Please output every one of the items below line for line, with no changes of any kind.
## START PROVIDED INFORMATION
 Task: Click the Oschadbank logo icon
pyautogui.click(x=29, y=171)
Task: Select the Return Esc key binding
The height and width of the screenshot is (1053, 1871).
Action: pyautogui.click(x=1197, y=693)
## END PROVIDED INFORMATION
SOLUTION TO THIS PROBLEM:
 Task: Click the Oschadbank logo icon
pyautogui.click(x=29, y=171)
Task: Select the Return Esc key binding
The height and width of the screenshot is (1053, 1871).
Action: pyautogui.click(x=1197, y=693)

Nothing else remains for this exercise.